Abilene’s new role in global AI connectivity
Traditionally viewed as a regional market, Abilene has attracted international attention as the reported location for Microsoft and OpenAI’s Stargate supercomputer project, expected to be one of the world’s most powerful AI data centres.
With Abilene now directly connected to Flō’s routes in Austin and Dallas and optional pathways into El Paso and Phoenix, the expansion links the emerging AI hub into the broader digital ecosystem of Texas and the Southwest.
By bringing Abilene on-net, Flō Networks is positioning its infrastructure to support the unprecedented traffic patterns that AI creates. AI workloads demand ultra-low-latency and highly available connectivity between compute regions, data centres and cloud gateways.
The step makes Abilene’s growth as an AI node more sustainable by ensuring the fibre backbone is in place to carry those future services.
Strengthening Arizona’s core corridor
The Tucson–Phoenix connection represents one of Arizona’s most important economic and digital routes. Traditionally, businesses have relied on shared infrastructure between the two cities, which can expose networks to outages or degradation.
Flō Networks’ investment introduces a fully diverse fibre path built on brand-new infrastructure. With completely distinct routing from existing networks, the project reduces points of failure and ensures that businesses, cloud operators and carriers have access to resilient, high-availability capacity.

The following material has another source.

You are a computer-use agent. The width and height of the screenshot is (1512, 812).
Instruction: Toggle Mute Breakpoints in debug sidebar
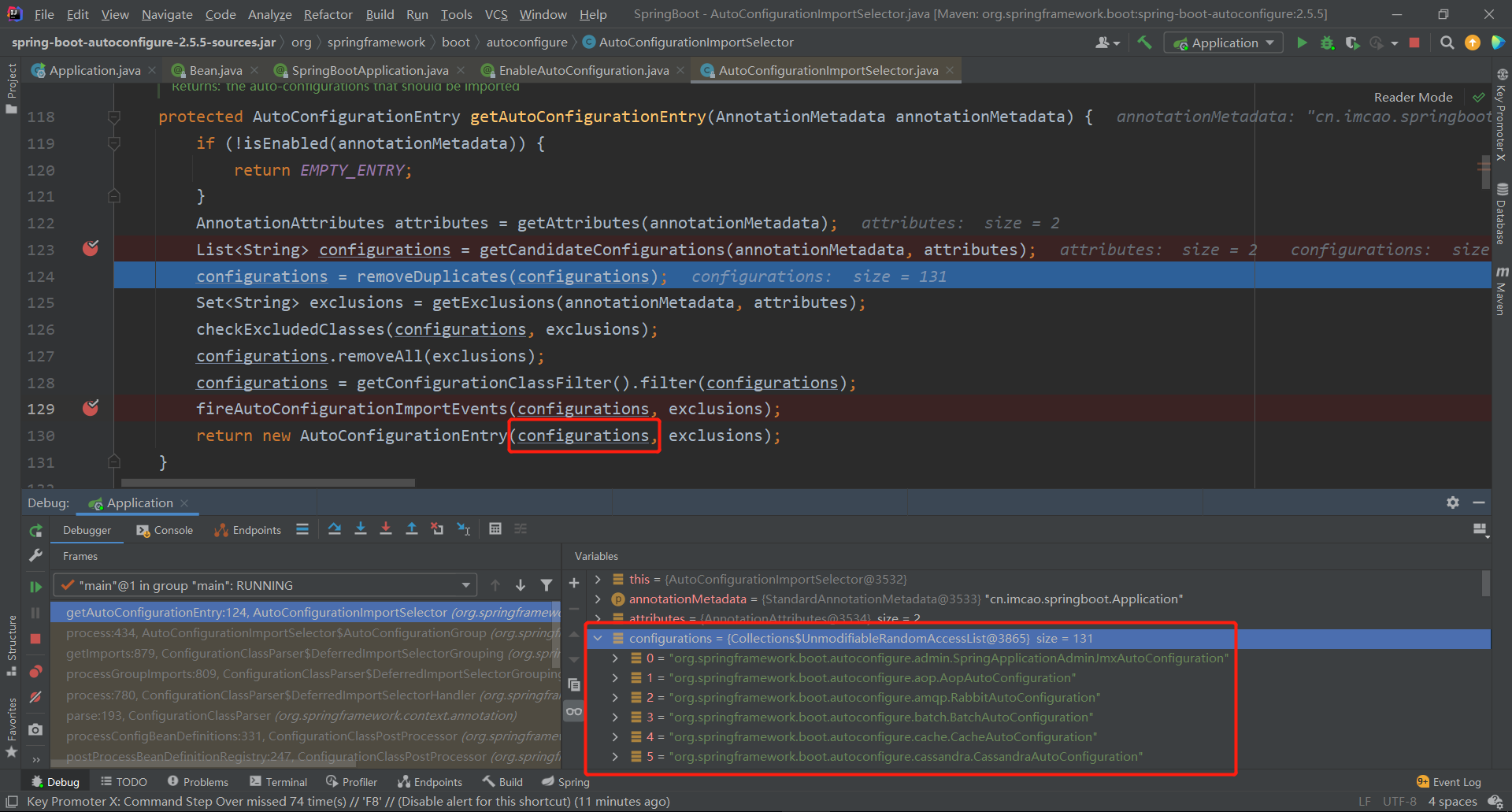[x=35, y=698]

Fibre diversity as a safeguard for the digital economy
“Next-generation applications, from AI inference to real-time cloud workloads, rely on infrastructure that is both high-performance and highly resilient,” said Miguel Fernandez, CEO of Flō Networks. “By investing in fully diverse routes, separated from incumbent pathways, we are raising reliability standards for customers who cannot afford downtime.”
The design-first approach highlights a broader industry trend: the growing recognition that resilience is no longer optional.
For enterprises depending on AI-powered services, for hyperscalers scaling vast workloads and for telecom providers serving critical applications, the assurance of multiple, physically diverse routes is becoming a baseline requirement.
Industry investment cycle and strategic guidance
“While the fibre broadband industry is experiencing its largest investment cycle ever, the Fibre Broadband Association is delivering content and networking opportunities to help guide the industry with best practices and explore what is possible once fibre networks reach everyone, everywhere,” states Vann Freeman, EPB Director of Government Relations and Fibre Broadband Association Conference Committee Chair.
The investment cycle reflects the urgency to build the digital backbone needed for emerging technologies, from AI to cloud computing and beyond.
Meeting demand from hyperscalers and cloud providers
The Southwestern US has become a hotspot for digital infrastructure expansion. Hyperscalers, including Microsoft and OpenAI, amongst other cloud leaders, are rapidly increasing investment in edge and AI capacity.
It is creating surging demand for low-latency, high-capacity fibre routes that can connect secondary hubs, like Abilene, with Tier-1 metros and international gateways.
Flō Networks’ expansions in Arizona and Texas directly serve the need. By reinforcing both regional and cross-border connectivity, they ensure enterprises and hyperscalers alike have the scalable backbone needed to deploy new digital services.
A growing America-wide footprint
Founded in 2001 as Transtelco, Flō Networks has evolved from a cross-border telecom operator into a provider of hemispheric-scale infrastructure. Today, it connects 15 countries across the Americas, serving Fortune 500 enterprises, telecommunications carriers and service providers.
Its network enables seamless interconnection between North America and Latin America, supporting trade, enterprise expansion and data-intensive applications.
By extending into Abilene and building out Arizona’s corridors, Flō Networks is preparing the Southwestern US for a new phase of growth. AI adoption, hyperscaler expansion and enterprise digitisation are converging to reshape connectivity needs.
Fibre networks built with resiliency and diversity at their core will be vital to ensuring businesses have the digital backbone to remain competitive in fast-evolving markets.